Anche i consumatori africani benestanti sono radicati nella loro cultura, quindi “bisogna trovare un modo per abbinare quei vini con le pietanze nigeriane e la cultura gastronomica africana”.
Chi sono i consumatori?
È importante distinguere tra diversi tipologie di consumatori di fine wine, ci sono i turisti in cerca di esperienze di lusso ed i consumatori benestanti locali.
I sudafricani hanno un vantaggio, perché possono usare il turismo per entrare in contatto con i consumatori di vino che arrivano direttamente in cantina e comprano sul posto.

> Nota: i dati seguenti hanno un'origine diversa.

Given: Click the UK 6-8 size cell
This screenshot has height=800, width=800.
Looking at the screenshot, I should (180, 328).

David White – direttore marketing di Moët Hennessy per Africa e Medio Oriente – ha sottolineato che gli sforzi di marketing devono essere focalizzati sulle condizioni locali, perché i consumatori sono “estremamente consapevoli della loro posizione nel mondo e l’attaccamento al luogo da cui provengono e alla loro nazionalità è molto forte. Se un brand tenta di vendere con modalità e linguaggio occidentali, non andrà lontano”.

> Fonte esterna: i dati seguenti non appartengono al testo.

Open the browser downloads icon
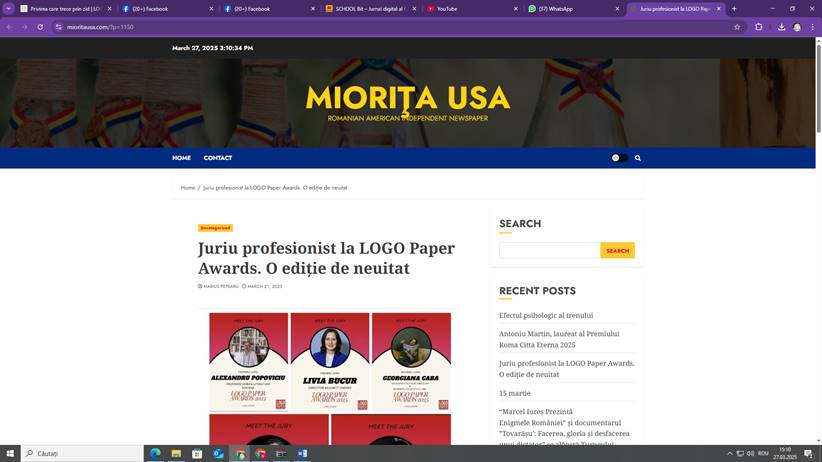This screenshot has height=462, width=822. tap(781, 27)

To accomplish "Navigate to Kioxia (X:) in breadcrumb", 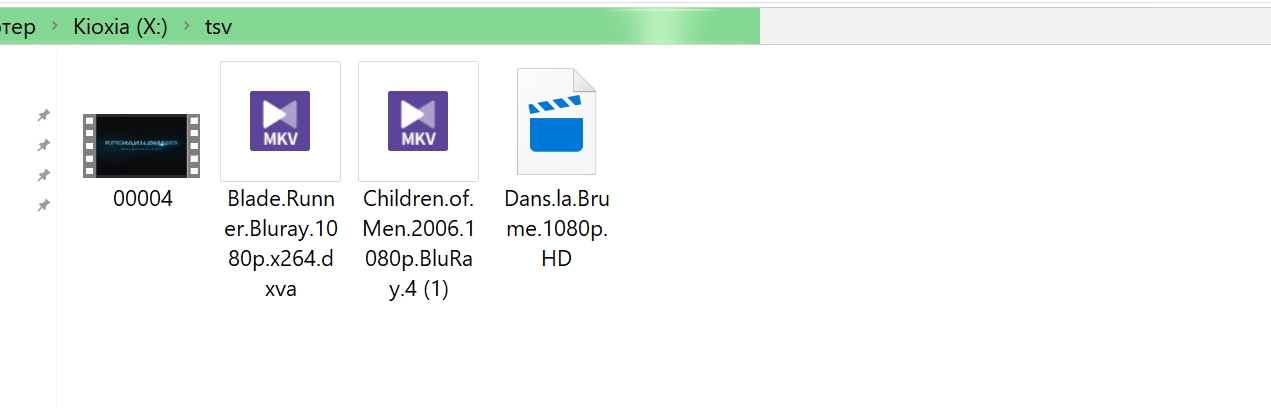I will click(120, 27).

White ha aggiunto che “non esiste il consumatore di vino africano. Qualsiasi brand del nostro portafoglio è fatto su misura per il consumatore ghanese, keniota, sudafricano”.

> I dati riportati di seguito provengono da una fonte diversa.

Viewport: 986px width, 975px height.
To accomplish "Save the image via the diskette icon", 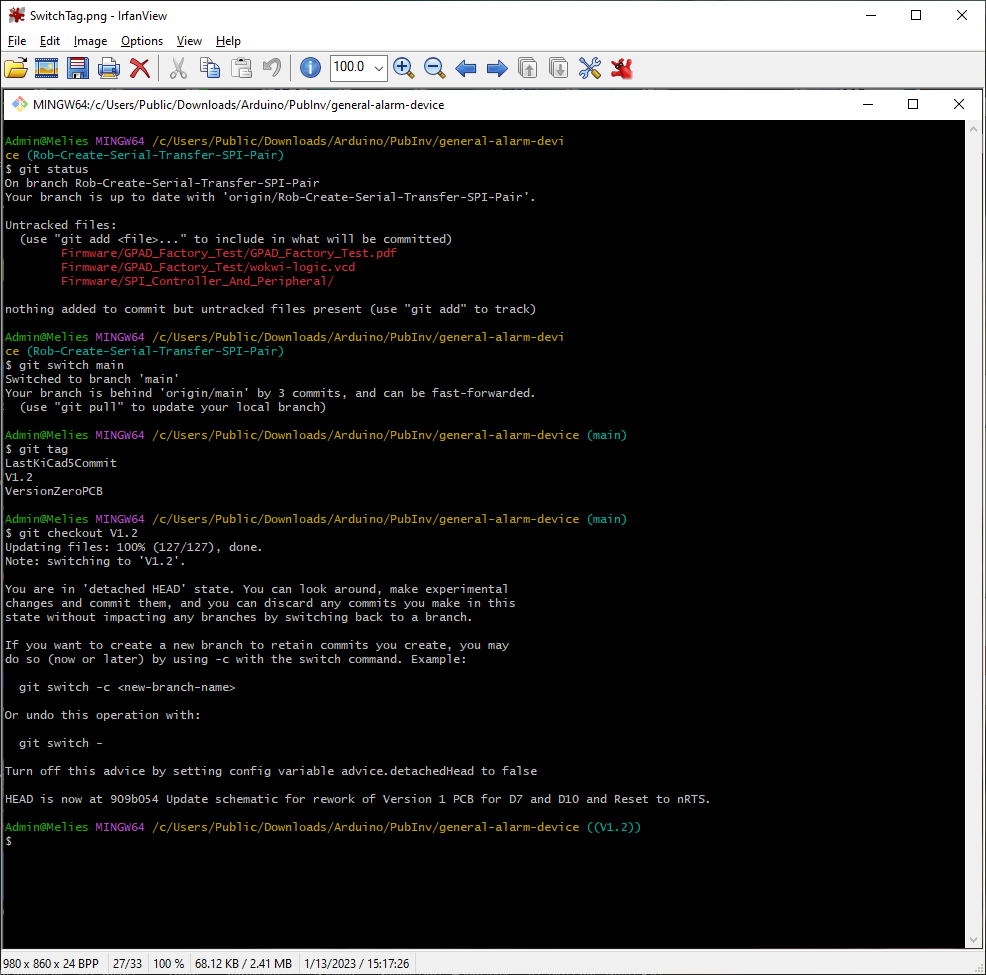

È anche importante capire che la popolazione africana è, in generale, altamente connessa.
“Se si guarda alla penetrazione degli smartphone in tutta l’Africa, alle carte SIM, ai dispositivi mobili, ci sono poco più di un miliardo di consumatori in Africa, e 1,2 miliardi di connessioni di telefonia mobile”.
“Ogni mercato è diverso” afferma Heyns “ma ad esempio, quello che mi piace del Kenya è che dopo ogni degustazione di vino, la quantità di followers che si ottengono si avvicina al numero dei partecipanti totali. È probabile che si ricevano ordini attraverso messaggi diretti su Instagram, questo non accade in altri mercati”.
Secondo Heyns le strategie per diffondere il consumo e la cultura del vino in Africa sono gli eventi ed il “bundling” (vendita congiunta di due o più beni distinti) tra fine wine e prodotti tipici locali.
Il distributore di Advini Sudafrica in Zimbabwe propone code di coccodrillo, torte congelate e vende vino in abbinamento ad altri beni di lusso come i sigari. “Siamo in grado di presentare dei cesti per far conoscere alle persone nuovi vini. Sono anche un bel mezzo per proporre abbinamenti tra vino e cibo”.
Anche Chinedu propone abbinamenti tra vini pregiati e cibo locale: “Abbiamo abbinato vini e Champagne con banane, soia, salsa di pepe, tipicità nigeriane. Organizzerò eventi di degustazione con vino e cibo nigeriano anche qui a Parigi”
Prospettive future
Secondo White i giovani consumatori africani sono più propensi ad adottare nuove tecnologie rispetto al resto del mondo, Chinedu è d’accordo. “Questo è assolutamente vero. Ero nel settore bancario prima di entrare nel vino e ciò che mi entusiasma davvero è il fatto che la nostra industria finanziaria è una delle più flessibili del mondo. Non c’è niente che non possa essere fatto in pochi secondi. Ho fatto vendite per oltre 50.000 dollari in una settimana solo inviando messaggi ai clienti”.
Si prevede che la Nigeria avrà una popolazione di oltre 400 milioni di persone entro il 2050, di cui più del 50% sotto i 30 anni. Secondo Chinedu non esiste un altro posto al mondo con una popolazione così giovane e dinamica e potenzialmente disposta a bere fine wine: “Nel Regno Unito, sono gli anziani che bevono vini pregiati, ma non in Africa”.
In conclusione molti concordato sul fatto che il futuro del vino in alcuni paesi africani sia luminoso, a patto che i produttori si prendano il tempo per visitare e capire veramente la cultura ed i bisogni della gente del posto.